At around 3:30pm on Election Day in 2012, I noticed something unusual on Intrade. Someone had placed large orders to buy Romney contracts at prices from 30¢ on down, effectively putting a floor on the price of this contract and resulting in a very asymmetric order book:
The order book for Obama contracts was similarly asymmetric, except that there was a ceiling at 70¢ that was difficult for the market to breach.
This kind of behavior is puzzling because placing such large resting orders when information is arriving thick and fast is extremely risky. This is the problem of adverse selection routinely confronted by liquidity providers in financial markets. For example, a leaked exit poll showing Obama winning Florida or Ohio (both of which he did end up winning) would lead other traders to pick off these resting orders and inflict significant losses on the individual who had placed them. So the placement of these orders appears to make no sense.
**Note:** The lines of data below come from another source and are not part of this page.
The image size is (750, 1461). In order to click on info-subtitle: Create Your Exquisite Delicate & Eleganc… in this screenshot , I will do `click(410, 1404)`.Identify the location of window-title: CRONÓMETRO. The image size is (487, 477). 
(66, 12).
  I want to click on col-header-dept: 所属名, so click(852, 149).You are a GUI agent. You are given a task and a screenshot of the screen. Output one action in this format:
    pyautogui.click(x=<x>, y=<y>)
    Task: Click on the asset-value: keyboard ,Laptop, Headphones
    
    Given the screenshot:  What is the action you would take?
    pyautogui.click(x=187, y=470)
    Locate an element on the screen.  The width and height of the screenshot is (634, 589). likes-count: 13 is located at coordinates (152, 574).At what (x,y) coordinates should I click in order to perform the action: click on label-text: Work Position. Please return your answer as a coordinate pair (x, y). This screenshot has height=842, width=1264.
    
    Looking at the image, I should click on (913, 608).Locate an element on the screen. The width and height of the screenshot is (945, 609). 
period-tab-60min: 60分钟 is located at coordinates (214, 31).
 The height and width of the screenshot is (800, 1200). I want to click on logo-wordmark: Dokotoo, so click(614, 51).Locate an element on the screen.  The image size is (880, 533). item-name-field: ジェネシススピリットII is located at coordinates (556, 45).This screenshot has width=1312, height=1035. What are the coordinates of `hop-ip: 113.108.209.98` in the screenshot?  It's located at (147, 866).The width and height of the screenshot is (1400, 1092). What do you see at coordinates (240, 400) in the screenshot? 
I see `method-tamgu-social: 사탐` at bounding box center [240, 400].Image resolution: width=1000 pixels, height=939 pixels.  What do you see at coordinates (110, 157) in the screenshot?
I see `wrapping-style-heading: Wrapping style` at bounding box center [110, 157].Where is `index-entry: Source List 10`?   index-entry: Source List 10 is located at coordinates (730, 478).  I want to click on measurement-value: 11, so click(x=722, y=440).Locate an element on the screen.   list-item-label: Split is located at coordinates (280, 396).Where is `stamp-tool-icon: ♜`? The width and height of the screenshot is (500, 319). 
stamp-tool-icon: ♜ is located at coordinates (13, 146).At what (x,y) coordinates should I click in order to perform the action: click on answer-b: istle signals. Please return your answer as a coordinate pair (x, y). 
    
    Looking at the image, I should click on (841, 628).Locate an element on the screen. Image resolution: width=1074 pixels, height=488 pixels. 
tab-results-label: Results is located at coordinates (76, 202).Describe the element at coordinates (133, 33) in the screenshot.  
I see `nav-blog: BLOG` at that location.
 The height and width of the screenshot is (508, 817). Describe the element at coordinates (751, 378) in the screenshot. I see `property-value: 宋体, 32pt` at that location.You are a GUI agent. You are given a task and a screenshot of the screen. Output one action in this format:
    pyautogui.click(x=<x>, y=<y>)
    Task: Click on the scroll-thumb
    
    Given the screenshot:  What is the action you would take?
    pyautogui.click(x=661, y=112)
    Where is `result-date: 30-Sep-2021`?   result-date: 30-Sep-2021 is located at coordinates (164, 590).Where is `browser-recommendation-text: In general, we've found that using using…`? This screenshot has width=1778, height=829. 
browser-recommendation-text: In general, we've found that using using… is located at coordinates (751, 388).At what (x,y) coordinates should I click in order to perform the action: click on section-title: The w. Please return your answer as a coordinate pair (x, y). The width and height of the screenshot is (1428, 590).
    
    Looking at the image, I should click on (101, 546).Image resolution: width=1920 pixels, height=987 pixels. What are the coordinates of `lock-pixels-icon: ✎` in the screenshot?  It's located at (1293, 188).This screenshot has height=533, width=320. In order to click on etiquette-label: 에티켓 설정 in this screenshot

Unless, of course, maintaining a floor on the contract price was the point of the exercise. Perhaps the trader was willing to incur large losses to limit the spread of pessimism about Romney’s prospects while polls were still open, hoping to prevent a collapse of turnout among supporters. Losses of this scale would be a drop in the bucket in any case, compared with the costs of a modern presidential campaign.
David Rothschild and I subsequently examined (anonymized) transaction-level data from the exchange and discovered that this one account was responsible for almost seven million dollars bet on Romney to win, and was a party to about 23,000 separate transactions over two years leading up to election day. One-third of total trading volume during the last three weeks before the election involved this account.
While the goal of our work was to understand how different trading strategies interact to determine prices in a complex system, media attention was understandably focused on this one trader.
In my last post I described an account on Polymarket that has been using a virtually identical approach—placing large limit orders that effectively set a temporary floor on the price of Trump contracts across multiple markets. This led to a sharp rise in prices of contracts referencing a Trump victory on the morning of October 7. By October 9, the account had about $8.4 million at risk overall and held close to 11 million contracts in the headline election market. This has now risen to about $10.4 million at risk and 14 million shares held.
In the post I suggested three different possible motivations for this activity—an interpretation of public information that differs from that reflected in market prices, a desire to move the market to influence public perceptions of momentum, and access to material inside information (such as internal polling) that might be expected to move prices when made public. I argued that the last of these possibilities would lead statistical models to move in the direction of Polymarket in due course.
There has been a bit of such movement over the past few days:
The movements are small and the evidence is hardly decisive, but the price increases on Polymarket have been sustained and the large bettor’s portfolio has gained value.
How does this affect the evaluation of forecasting accuracy based on the profitability test? Interestingly, the general picture has not changed much—PredictIt remains the hardest market to beat and FiveThirtyEight is still the most profitable model:
Silver Bulletin’s long excursion into Trump territory based on a questionable convention bounce adjustment resulted in losses from which it has not recovered, since the model started to accumulate Harris contracts at just the wrong moment. Here are the beliefs and trading behavior of the bot representing this model:
And here is the evolution of the value of the resulting portfolio:
There’s much more to see on some slides I’ve prepared for a conference this coming Tuesday. All these results are tentative of course, and I’ll post updates from time to time.